Independentemente de qual elo dessa corrente esteja sendo analisado, é


iminente o fim do período de diferenciação somente pelo preço e descontos. O
posicionamento pelo valor agregado já é uma realidade no mercado de
medicamentos. “Estamos na era da impessoalidade nas relações, cujo
atendimento está cada vez mais distante do paciente. Qual é a solução?”,
pergunta Rosa, que responde a esta pergunta com indicações ao varejo e à
indústria. Para o varejo, destaca sete itens:

1 – Profissionalizar a gestão de pessoas, incluindo treinamentos e capacitação;

2 - Monitorar constantemente os concorrentes (benchmarking);

3 – Conhecer as reais necessidades do paciente, priorizando as vendas


consultivas;

4 - Entender, qualificar e planejar as estratégias de marketing;

5 - Investir em um layout mais funcional, que venda conforto ao paciente;

6 – Fidelizar o usuário, com base no atendimento personalizado e pós-venda


efetivo;

7 - Investir na capacitação do farmacêutico,


sendo este o agente fundamental no
processo de atenção e prestação de
serviços, ressaltando especialmente o
atendimento clínico, revisão da
farmacoterapia, conciliação de
medicamentos, manejo de problema de
saúde autolimitado e acompanhamento
farmacoterapêutico.
“Para a indústria aponto aqui a aplicação da farmacoeconomia, visando à
otimização do uso de recursos financeiros sem que ocorra prejuízo na qualidade
do tratamento. As análises que podem ser incluídas na farmacoeconomia, para
otimizar o mercado de medicamentos, são a minimização de custo, custo-
benefício, custo-efetividade e custo-utilidade”, aponta Rosa.

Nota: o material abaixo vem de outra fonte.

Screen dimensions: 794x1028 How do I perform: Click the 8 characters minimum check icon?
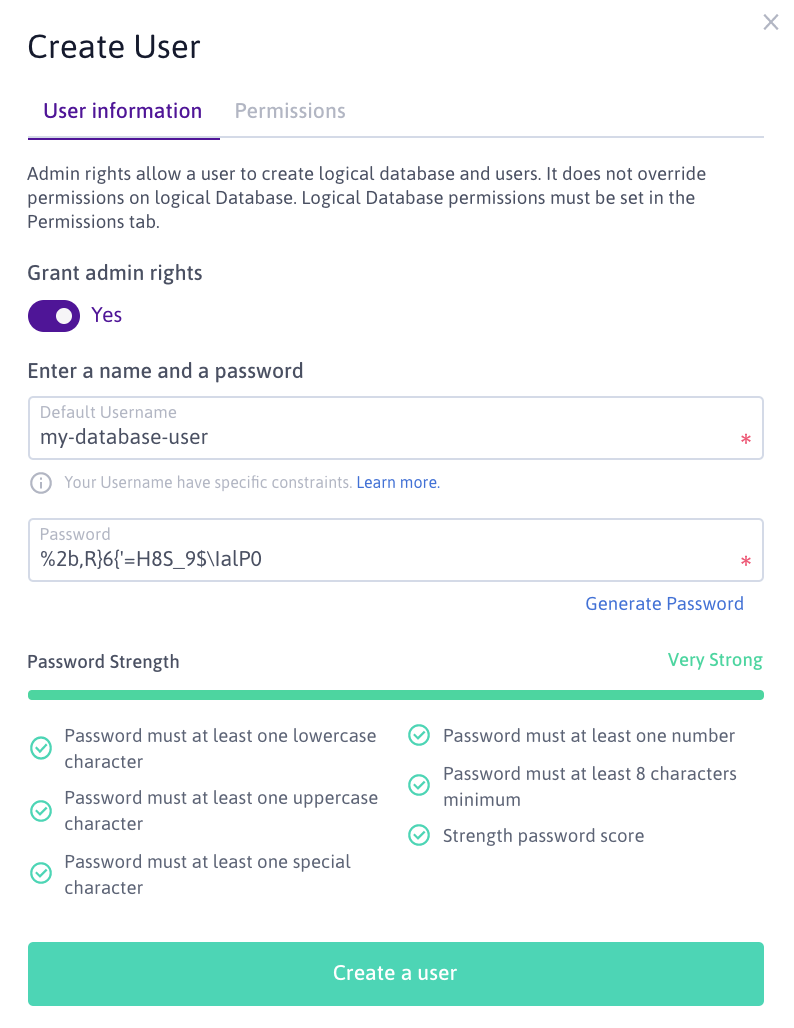pyautogui.click(x=420, y=786)
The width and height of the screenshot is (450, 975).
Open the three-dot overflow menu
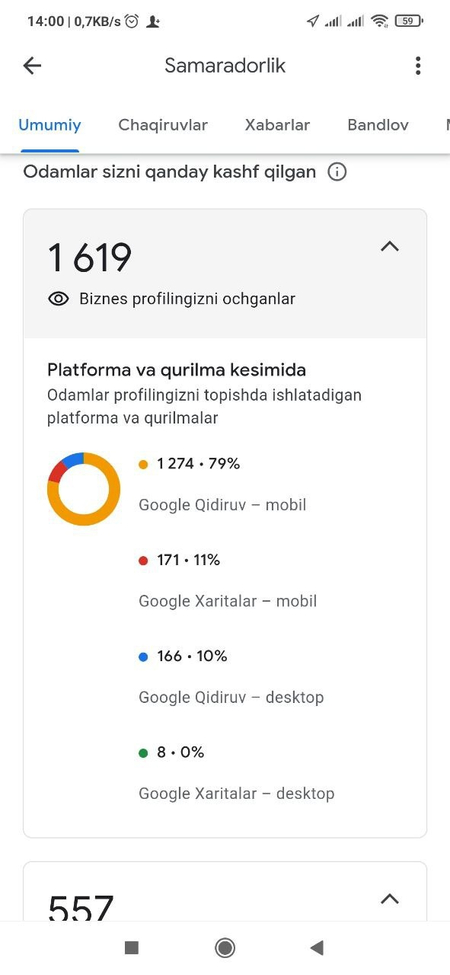(418, 66)
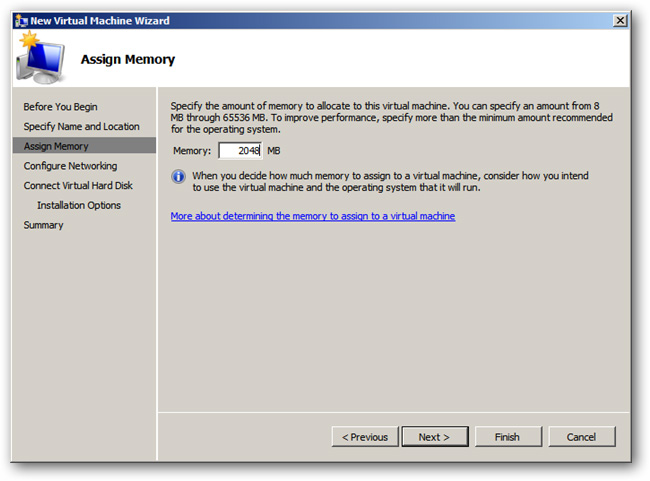Image resolution: width=650 pixels, height=481 pixels.
Task: Go to the Summary step
Action: (x=44, y=225)
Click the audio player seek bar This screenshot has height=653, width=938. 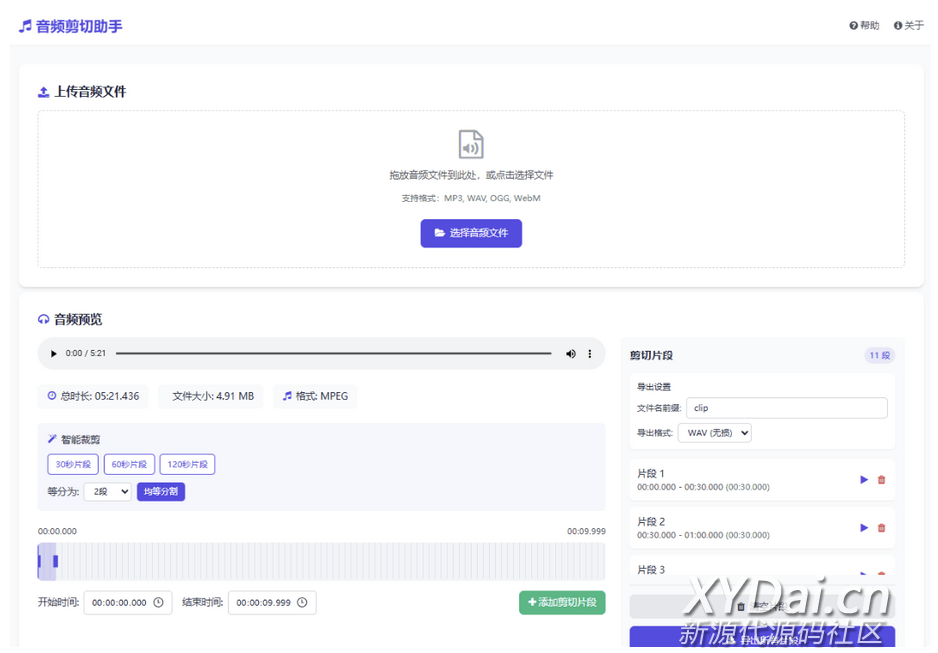pos(333,353)
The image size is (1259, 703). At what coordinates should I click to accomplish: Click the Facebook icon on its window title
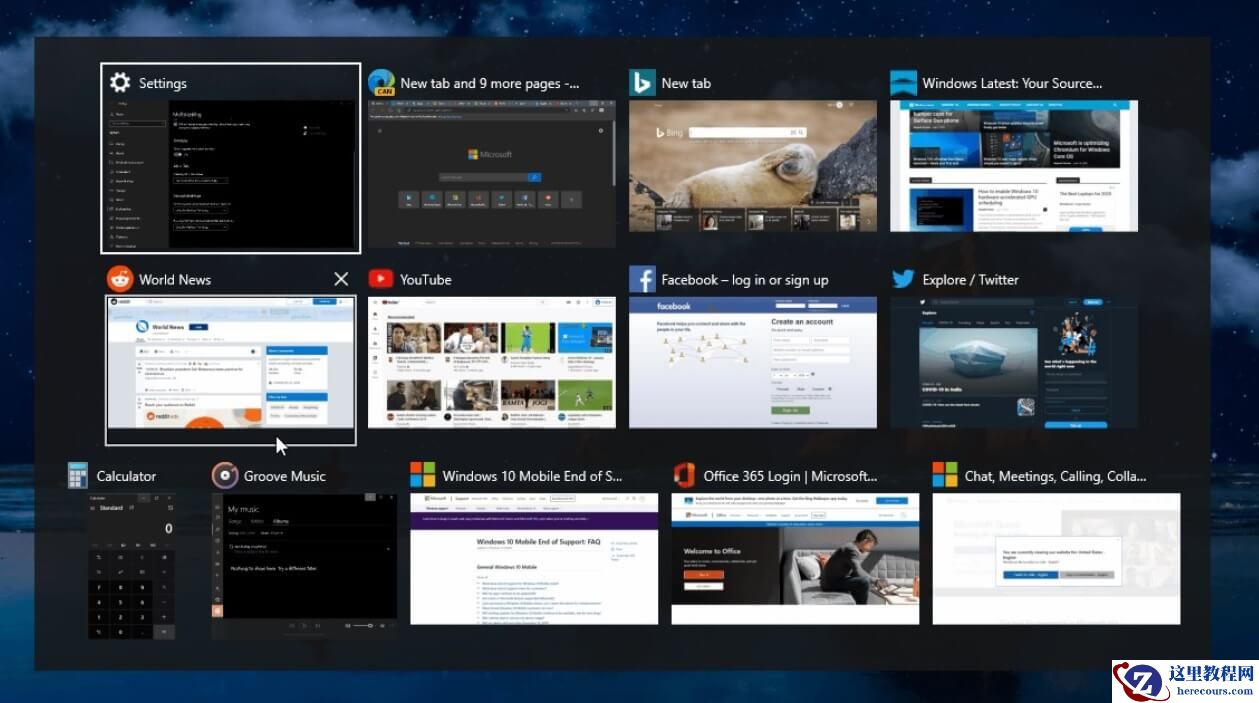(x=641, y=280)
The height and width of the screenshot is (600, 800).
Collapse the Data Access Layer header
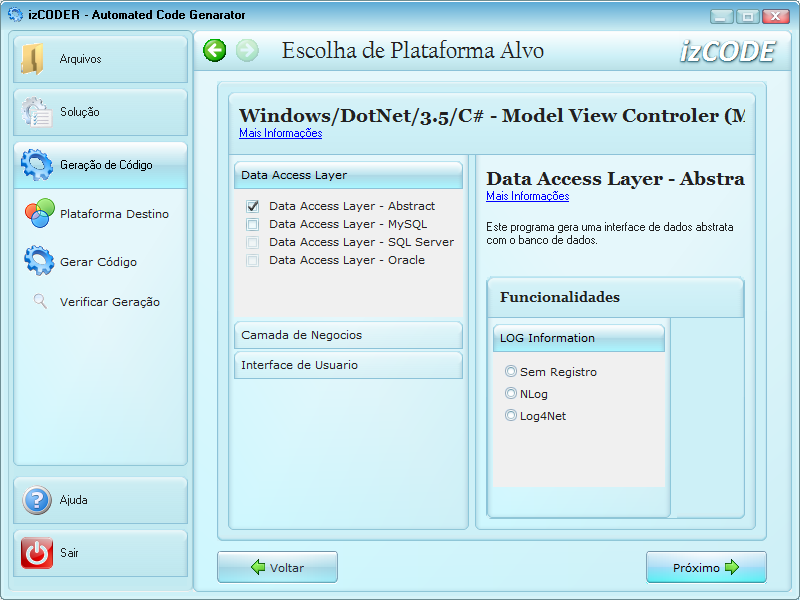[x=348, y=175]
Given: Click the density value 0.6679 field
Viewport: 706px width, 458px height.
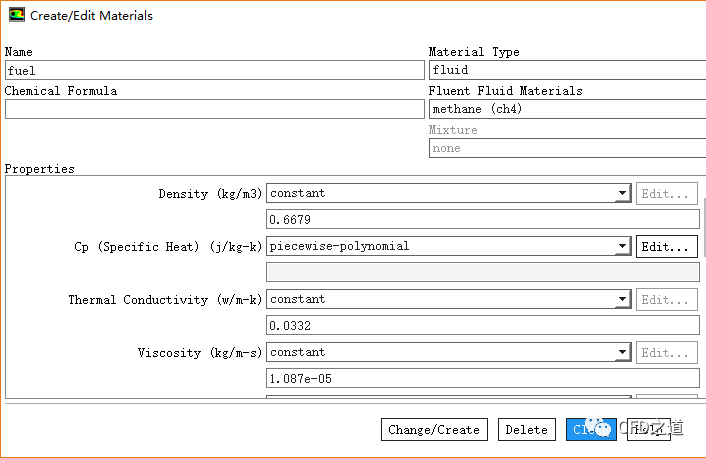Looking at the screenshot, I should click(482, 219).
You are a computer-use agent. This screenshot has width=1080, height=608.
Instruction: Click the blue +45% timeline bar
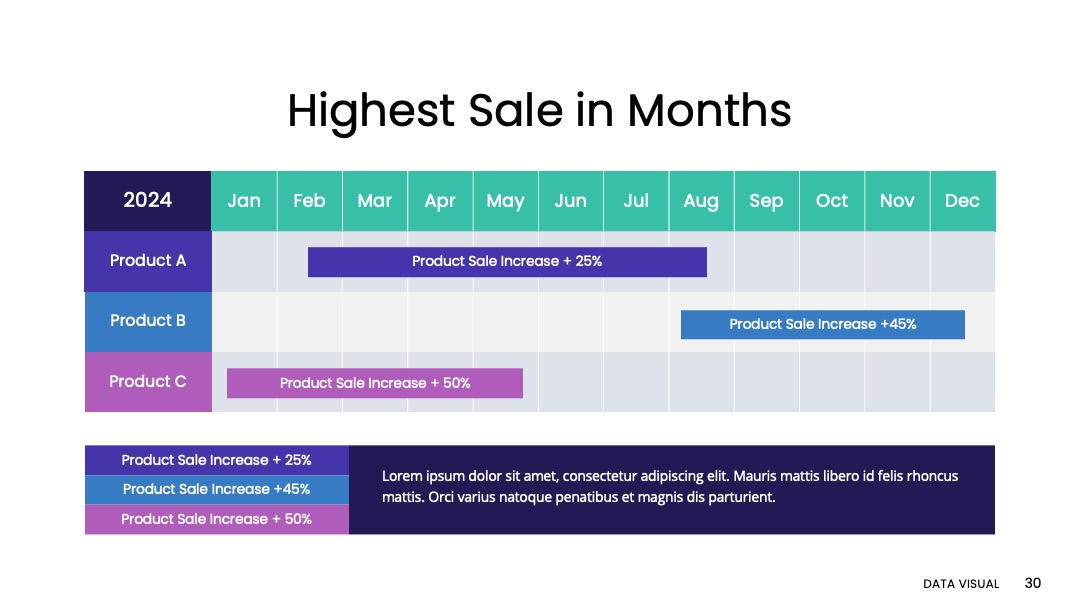point(822,324)
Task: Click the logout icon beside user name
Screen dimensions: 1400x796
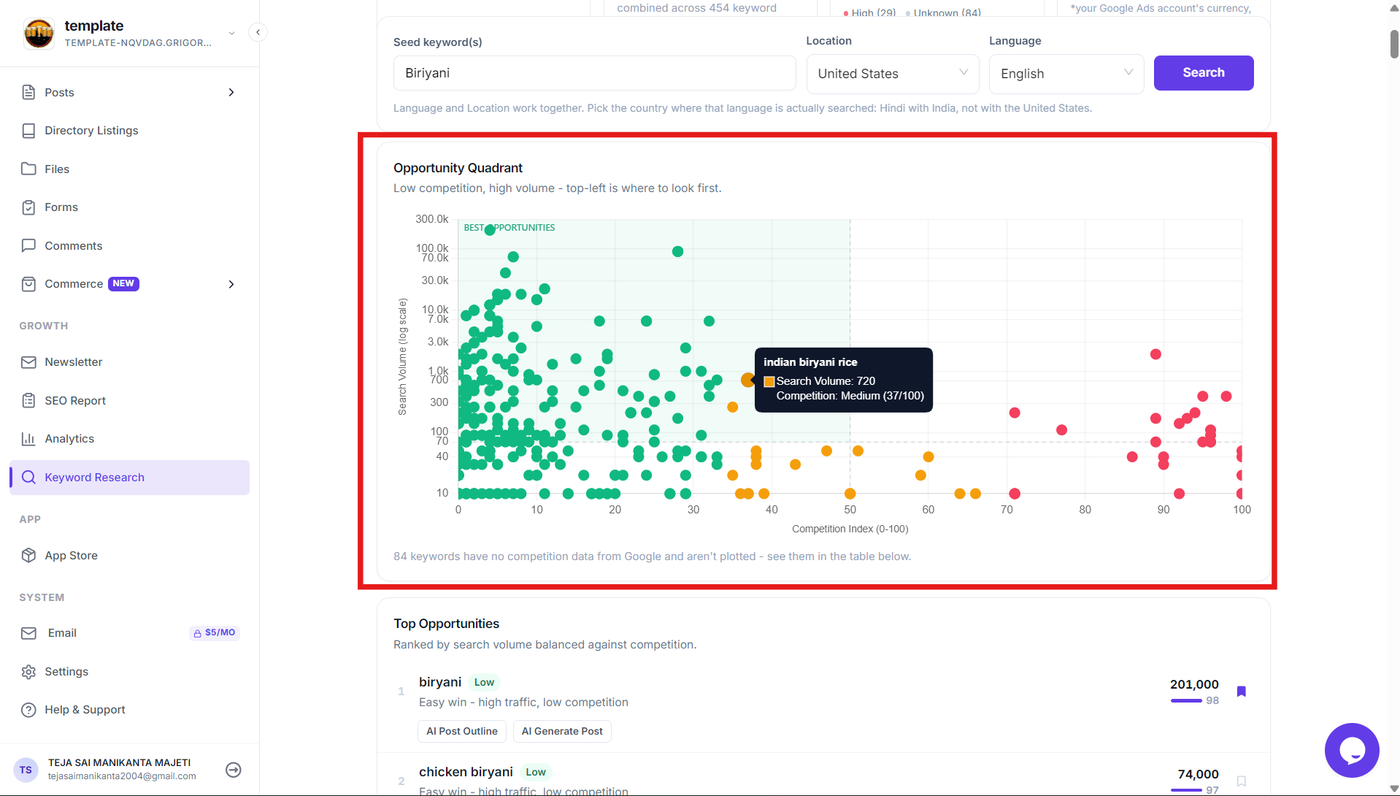Action: pos(233,769)
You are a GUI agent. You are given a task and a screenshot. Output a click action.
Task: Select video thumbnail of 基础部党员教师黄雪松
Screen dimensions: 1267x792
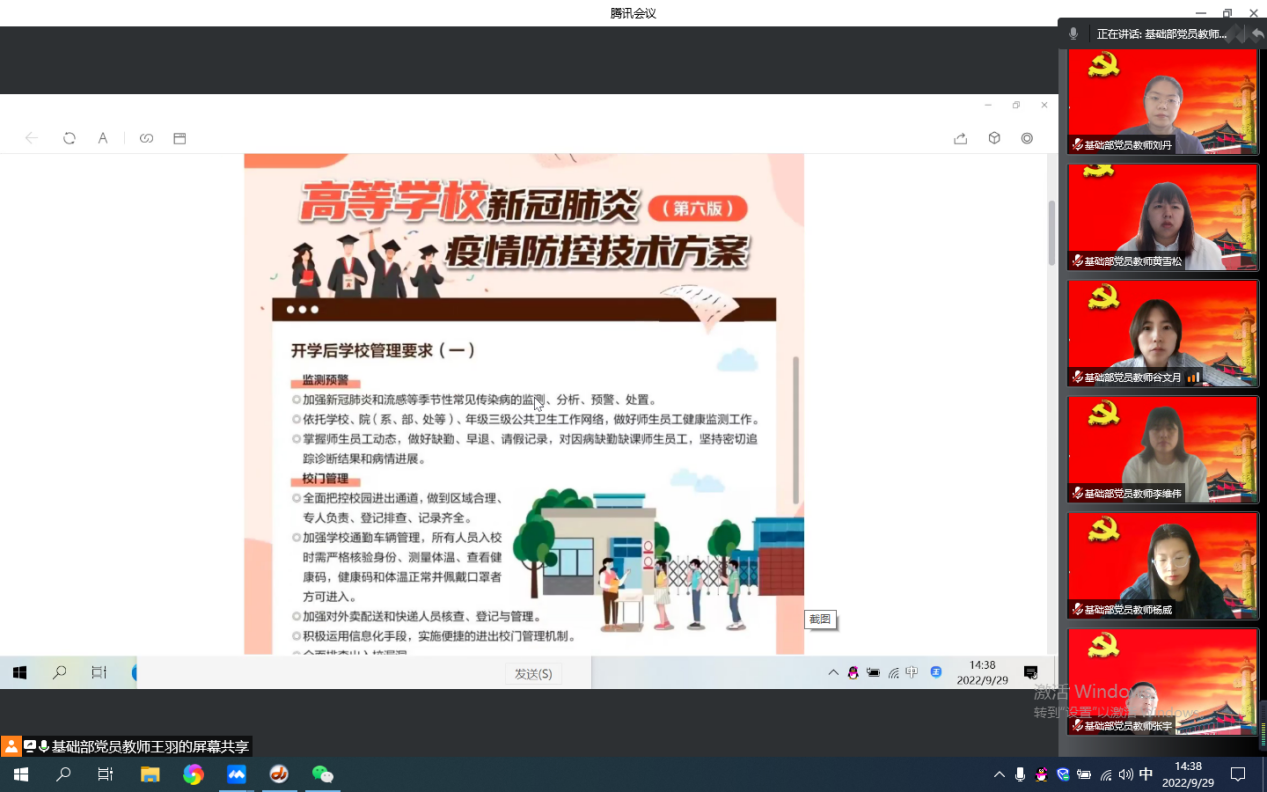(1162, 217)
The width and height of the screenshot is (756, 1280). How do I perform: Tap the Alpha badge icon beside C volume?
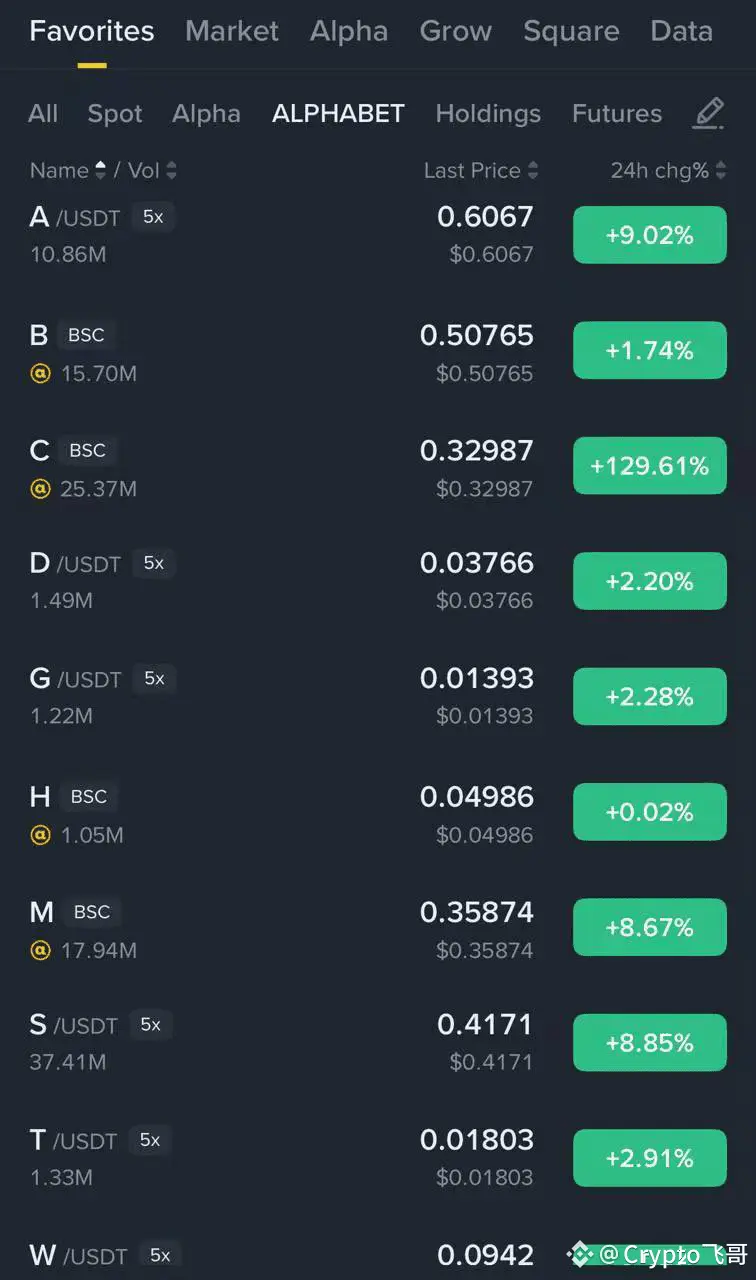pyautogui.click(x=40, y=489)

Planejamento é o foco da indústria

Segundo o diretor da Associação da Indústria Farmacêutica de Pesquisa


(Interfarma), Pedro Bernardo, quando uma compra é planejada com
antecedência e em larga escala, permitindo que a indústria planeje e organize a
entrega dos lotes da maneira mais econômica, o medicamento muito
provavelmente chegará ao brasileiro com preços mais atraentes. Por outro lado,
se a compra for de poucas unidades, solicitada com prazos curtos, os custos
tendem a ser maiores.
“No Brasil, existem muitos cenários e variáveis que podem afetar o preço final
do medicamento. Basta olhar para alguns números do setor, que evidenciam as
dimensões e a diversidade do País. São mais de cinco mil cidades, com mais de
65 mil farmácias, abastecidas por aproximadamente mil distribuidores, que
negociam com cerca de 300 indústrias farmacêuticas. Só no varejo, são quase
150 bilhões doses comercializadas anualmente”, lembra ele.

Bernardo afirma que, quando se compara o preço do mesmo medicamento em


municípios distintos e se encontra variações, isso não significa necessariamente
que a indústria está praticando descontos distintos dentro do preço controlado
pela CMED. “Talvez o custo para transporte e armazenamento em um dos casos,
por exemplo, tenha sido muito diferente, forçando o distribuidor a fazer o repasse
para o ponto de venda. Talvez as oscilações do câmbio também tenham
influenciado. Enfim, são muitas as variáveis”, comenta.

Para o farmacêutico e consultor para indústrias farmacêuticas, Pedro Dias, cada


companhia tem a sua estratégia, que é definida de acordo com as expectativas
de seus acionistas, de acordo com sua política comercial. “Culturalmente,
acredita-se que no Brasil os laboratórios apresentam condições comerciais
superiores para alguns players do varejo farmacêutico e, na minha percepção,
isso é um mito. Por isso, acredito que os empresários e futuros empreendedores
desse varejo devem entender melhor seus concorrentes e verificar que
os players estão preocupados em levar experiência de compra a seus clientes e
não apenas preço. Por isso, sugiro criar espaços no PDV e formas de
monetização com ações de trade com seus fornecedores”, finaliza.